PROBLEM DESCRIPTION
Search the entries below for the word "Click" and copy each line that has it.

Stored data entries
-.-.-

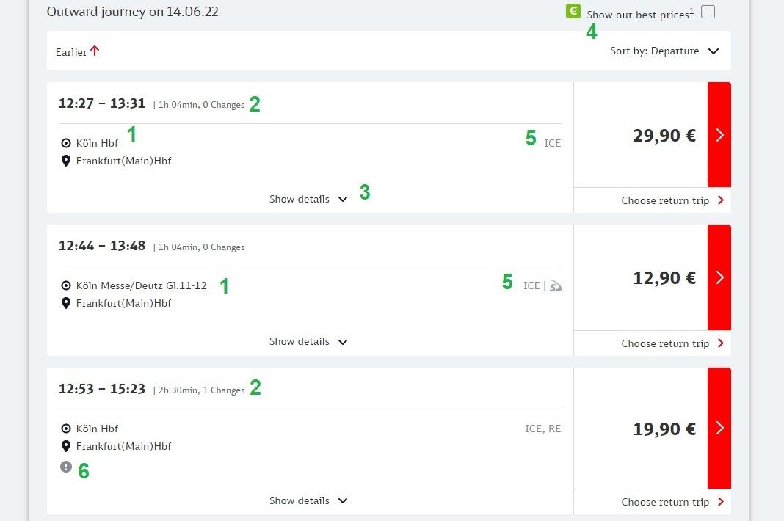Expand Show details for the 12:27 connection
784x521 pixels.
pos(308,199)
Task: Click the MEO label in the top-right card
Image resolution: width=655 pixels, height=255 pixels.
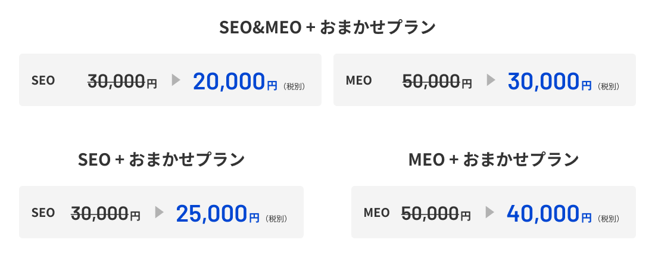Action: 359,80
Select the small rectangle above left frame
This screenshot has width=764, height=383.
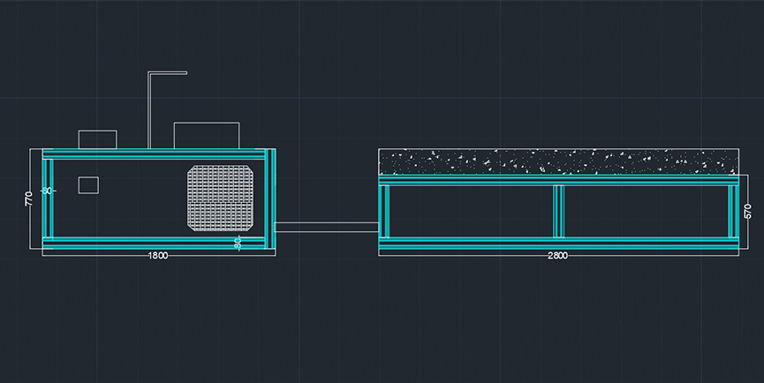tap(97, 139)
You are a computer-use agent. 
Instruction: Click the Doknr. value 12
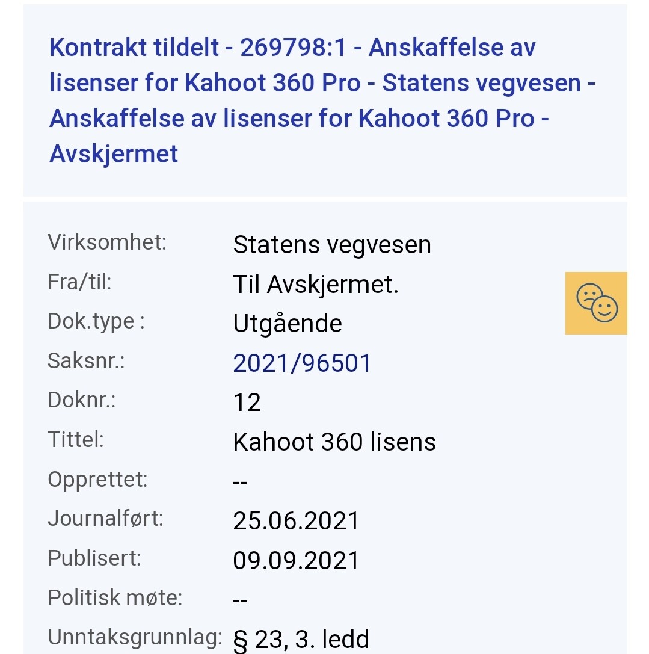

-.-.-

EXERCISE RESPONSE
Task: Click the MEO label in the top-right card
Instruction: Click the Doknr. value 12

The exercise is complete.